(読解用抜粋):

● ● ● ● ●

S=α×Pt+β×Dt ・・・ (式1)
【0033】
ここで、Ptは帯電バイアス印加時間の積算値、Dtは帯電バイアス印加時間を除いた感光ドラム1の回転駆動時間の積算値、α、βは装置設計や実験などによって決まる適当な定数である。式1は、感光ドラム1の表面の感光層は、感光ドラム1に帯電ローラ2やクリーニングブレード62といった当接部材が当接するために、又中間転写ベルト8と繰り返し接触するために磨耗することを表している。又、感光ドラム1の表面の感光層は、帯電バイアスの印加による電気的な刺激により、高分子材料の分子結合に欠陥が生じる。上記式1は、このことを加味しており、単に感光ドラム1が回転駆動するよりも磨耗が増すため、α>βである。尚、本実施例の画像形成装置100では、帯電バイアス印加中、常に感光ドラム1は回転駆動されている。
【0034】
尚、上述の実施例では、感光ドラム膜厚の積算摩耗量を、感光ドラムの駆動時間と感光ドラムに電気的に作用する手段の駆動時間としての帯電ローラに印加する帯電バイアスの印加時間を測定して求めたが、所望により感光ドラムの駆動時間のみから求めてもよい。即ち、検知手段120は、少なくとも感光体の駆動時間又は感光体の駆動時間と感光体に電気的に作用する手段の駆動時間の測定結果から感光体の表層の磨耗量と相関する情報を算出し、この磨耗量と相関する情報に基づいて感光体の残存寿命を検知できる。
【0035】
上記式1で計算される感光ドラム膜厚の積算磨耗量Sを、前述した記憶手段130(不揮発性のメモリ)に逐次更新して記憶していき、積算磨耗量Sが予め定めておいた寿命値SO超えたときに、感光ドラム1が寿命に至ったことを報知する。又、感光ドラム1の残存寿命(以下「感光ドラム残存寿命」という。)は、(1−S/SO)×100によって算出される百分率で表す。
【0036】
図3に示すように、感光ドラム寿命検知回路120は、帯電ローラ2に帯電バイアスが印加された時間である帯電バイアス印加時間を検出する帯電バイアス検知部121を有する。又、感光ドラム寿命検知回路120は、感光ドラム1の駆動時間を検知する感光ドラム駆動検知部122を有する。又、感光ドラム寿命検知回路120は、所定の演算を行うことによって上記式1より求めた感光ドラム膜厚の磨耗量を感光ドラム残存寿命%に換算する感光ドラム寿命演算部123を有する。又、感光ドラム寿命検知回路120は、感光ドラム1の寿命を画像形成装置100の装置本体に設けられた表示部(図示せず)に表示させる表示制御部124を有する。更に、感光ドラム寿命検知回路120は、感光ドラム1を用いて形成した画像の量を計数する計数手段として、画像形成枚数をカウントするカウンター125を有する。又、感光ドラム寿命検知回路120は、感光ドラム寿命演算部123、カウンター125及びプロセスカートリッジ7の記憶手段130と情報のやり取りを行う感光ドラム寿命制御部126とを有して構成される。

● ● ● ● ●

(提供資料):
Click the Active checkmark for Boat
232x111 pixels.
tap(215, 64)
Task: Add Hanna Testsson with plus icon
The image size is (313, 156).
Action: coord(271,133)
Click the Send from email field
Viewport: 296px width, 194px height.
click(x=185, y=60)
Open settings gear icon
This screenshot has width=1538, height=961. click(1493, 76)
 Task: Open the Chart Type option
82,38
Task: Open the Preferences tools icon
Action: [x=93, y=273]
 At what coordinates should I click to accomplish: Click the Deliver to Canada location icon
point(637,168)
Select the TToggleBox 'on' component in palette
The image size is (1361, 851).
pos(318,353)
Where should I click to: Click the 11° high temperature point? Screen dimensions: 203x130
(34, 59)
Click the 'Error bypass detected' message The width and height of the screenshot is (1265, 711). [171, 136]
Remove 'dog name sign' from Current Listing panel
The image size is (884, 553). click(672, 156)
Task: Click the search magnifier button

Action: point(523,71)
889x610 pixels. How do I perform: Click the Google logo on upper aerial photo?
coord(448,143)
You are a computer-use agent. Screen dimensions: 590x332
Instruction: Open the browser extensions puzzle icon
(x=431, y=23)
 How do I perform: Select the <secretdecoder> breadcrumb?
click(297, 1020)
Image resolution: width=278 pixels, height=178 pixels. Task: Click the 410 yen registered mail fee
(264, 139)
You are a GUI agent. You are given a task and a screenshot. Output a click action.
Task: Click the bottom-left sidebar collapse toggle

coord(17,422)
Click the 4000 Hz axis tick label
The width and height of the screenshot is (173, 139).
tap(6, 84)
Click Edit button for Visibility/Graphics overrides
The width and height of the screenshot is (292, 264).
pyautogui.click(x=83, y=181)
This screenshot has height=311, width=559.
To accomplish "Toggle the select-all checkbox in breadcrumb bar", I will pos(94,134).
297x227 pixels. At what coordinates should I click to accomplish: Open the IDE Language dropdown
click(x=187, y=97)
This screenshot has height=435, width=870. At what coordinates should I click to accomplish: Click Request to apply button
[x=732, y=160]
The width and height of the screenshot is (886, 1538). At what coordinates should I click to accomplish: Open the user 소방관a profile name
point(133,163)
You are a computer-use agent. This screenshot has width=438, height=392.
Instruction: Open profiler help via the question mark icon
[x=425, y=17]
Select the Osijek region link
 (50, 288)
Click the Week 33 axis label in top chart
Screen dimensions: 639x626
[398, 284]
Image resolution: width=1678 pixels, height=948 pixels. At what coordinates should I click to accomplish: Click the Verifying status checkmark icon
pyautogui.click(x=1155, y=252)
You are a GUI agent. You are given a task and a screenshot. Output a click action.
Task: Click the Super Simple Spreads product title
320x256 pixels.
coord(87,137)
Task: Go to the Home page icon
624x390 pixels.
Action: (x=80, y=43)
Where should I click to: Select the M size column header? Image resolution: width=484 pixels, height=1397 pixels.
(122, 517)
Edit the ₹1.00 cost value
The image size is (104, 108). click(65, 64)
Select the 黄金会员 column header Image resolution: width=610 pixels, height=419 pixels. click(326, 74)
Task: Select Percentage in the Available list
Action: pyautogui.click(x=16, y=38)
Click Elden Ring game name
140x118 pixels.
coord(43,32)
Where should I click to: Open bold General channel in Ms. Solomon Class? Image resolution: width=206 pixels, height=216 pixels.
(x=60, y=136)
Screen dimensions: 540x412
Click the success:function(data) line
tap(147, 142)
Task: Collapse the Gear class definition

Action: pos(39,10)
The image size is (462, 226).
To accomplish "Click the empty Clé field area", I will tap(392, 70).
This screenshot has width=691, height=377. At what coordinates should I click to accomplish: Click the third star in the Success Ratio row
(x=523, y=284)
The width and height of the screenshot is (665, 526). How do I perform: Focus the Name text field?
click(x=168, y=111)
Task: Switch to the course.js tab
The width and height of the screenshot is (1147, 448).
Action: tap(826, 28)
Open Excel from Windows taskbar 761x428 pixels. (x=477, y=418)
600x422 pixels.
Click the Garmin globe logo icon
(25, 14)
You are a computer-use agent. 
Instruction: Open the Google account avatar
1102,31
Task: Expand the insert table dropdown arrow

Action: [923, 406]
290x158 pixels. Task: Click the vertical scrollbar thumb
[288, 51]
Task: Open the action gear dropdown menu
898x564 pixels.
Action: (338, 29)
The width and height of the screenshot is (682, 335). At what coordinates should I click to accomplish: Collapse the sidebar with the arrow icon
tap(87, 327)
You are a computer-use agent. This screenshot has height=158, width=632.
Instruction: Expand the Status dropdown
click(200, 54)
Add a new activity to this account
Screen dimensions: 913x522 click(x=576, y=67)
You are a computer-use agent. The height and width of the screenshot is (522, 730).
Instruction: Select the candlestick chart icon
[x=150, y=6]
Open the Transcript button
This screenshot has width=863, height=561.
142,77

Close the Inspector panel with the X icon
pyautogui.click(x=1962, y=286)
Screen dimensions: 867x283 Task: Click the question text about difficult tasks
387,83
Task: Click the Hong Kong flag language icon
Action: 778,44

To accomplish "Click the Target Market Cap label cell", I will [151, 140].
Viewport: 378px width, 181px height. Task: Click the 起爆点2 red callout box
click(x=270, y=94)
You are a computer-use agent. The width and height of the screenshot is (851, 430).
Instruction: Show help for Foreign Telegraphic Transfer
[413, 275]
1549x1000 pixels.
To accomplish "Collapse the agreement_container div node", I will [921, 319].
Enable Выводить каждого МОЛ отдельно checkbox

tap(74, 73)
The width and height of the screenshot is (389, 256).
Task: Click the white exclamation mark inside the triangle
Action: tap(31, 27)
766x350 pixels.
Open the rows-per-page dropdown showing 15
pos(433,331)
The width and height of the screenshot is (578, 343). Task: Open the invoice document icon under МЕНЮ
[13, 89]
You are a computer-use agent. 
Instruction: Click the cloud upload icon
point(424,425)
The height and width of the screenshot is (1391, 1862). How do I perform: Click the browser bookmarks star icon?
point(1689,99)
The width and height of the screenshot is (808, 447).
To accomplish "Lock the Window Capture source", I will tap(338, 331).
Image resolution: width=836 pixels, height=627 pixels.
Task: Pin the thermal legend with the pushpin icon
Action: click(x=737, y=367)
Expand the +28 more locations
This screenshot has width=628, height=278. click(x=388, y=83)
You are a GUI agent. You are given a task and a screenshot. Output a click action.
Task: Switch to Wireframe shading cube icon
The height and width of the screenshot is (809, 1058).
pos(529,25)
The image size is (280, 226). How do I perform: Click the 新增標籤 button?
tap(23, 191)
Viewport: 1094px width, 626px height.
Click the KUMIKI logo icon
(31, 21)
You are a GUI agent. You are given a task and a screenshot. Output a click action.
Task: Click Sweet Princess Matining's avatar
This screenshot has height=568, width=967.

● ● ● ● ●

(演習課題):
[a] 上の感光ドラムに関する抜粋をもとに、次の問いに答えてください。
(i) 式1の定数αとβの間には、どのような大小関係がありますか。
(ii) 感光ドラム膜厚の積算磨耗量Sは、何に逐次更新して記憶されますか。
(iii) 感光ドラム寿命検知回路120において、画像形成枚数をカウントするものは何ですか。
[b] 上の感光ドラムに関する抜粋のうち、「S=α×Pt+β×Dt ・・・ (式1)」を含む語句から始め、「って算出される百分率で表す。」の後で終わる部分を、一字も変えずに繰り返してください。

(問題の解答):
[a]
(i) α>β
(ii) 記憶手段130（不揮発性のメモリ）
(iii) カウンター125

[b]
S=α×Pt+β×Dt ・・・ (式1)
【0033】
ここで、Ptは帯電バイアス印加時間の積算値、Dtは帯電バイアス印加時間を除いた感光ドラム1の回転駆動時間の積算値、α、βは装置設計や実験などによって決まる適当な定数である。式1は、感光ドラム1の表面の感光層は、感光ドラム1に帯電ローラ2やクリーニングブレード62といった当接部材が当接するために、又中間転写ベルト8と繰り返し接触するために磨耗することを表している。又、感光ドラム1の表面の感光層は、帯電バイアスの印加による電気的な刺激により、高分子材料の分子結合に欠陥が生じる。上記式1は、このことを加味しており、単に感光ドラム1が回転駆動するよりも磨耗が増すため、α>βである。尚、本実施例の画像形成装置100では、帯電バイアス印加中、常に感光ドラム1は回転駆動されている。
【0034】
尚、上述の実施例では、感光ドラム膜厚の積算摩耗量を、感光ドラムの駆動時間と感光ドラムに電気的に作用する手段の駆動時間としての帯電ローラに印加する帯電バイアスの印加時間を測定して求めたが、所望により感光ドラムの駆動時間のみから求めてもよい。即ち、検知手段120は、少なくとも感光体の駆動時間又は感光体の駆動時間と感光体に電気的に作用する手段の駆動時間の測定結果から感光体の表層の磨耗量と相関する情報を算出し、この磨耗量と相関する情報に基づいて感光体の残存寿命を検知できる。
【0035】
上記式1で計算される感光ドラム膜厚の積算磨耗量Sを、前述した記憶手段130(不揮発性のメモリ)に逐次更新して記憶していき、積算磨耗量Sが予め定めておいた寿命値SO超えたときに、感光ドラム1が寿命に至ったことを報知する。又、感光ドラム1の残存寿命(以下「感光ドラム残存寿命」という。)は、(1−S/SO)×100によって算出される百分率で表す。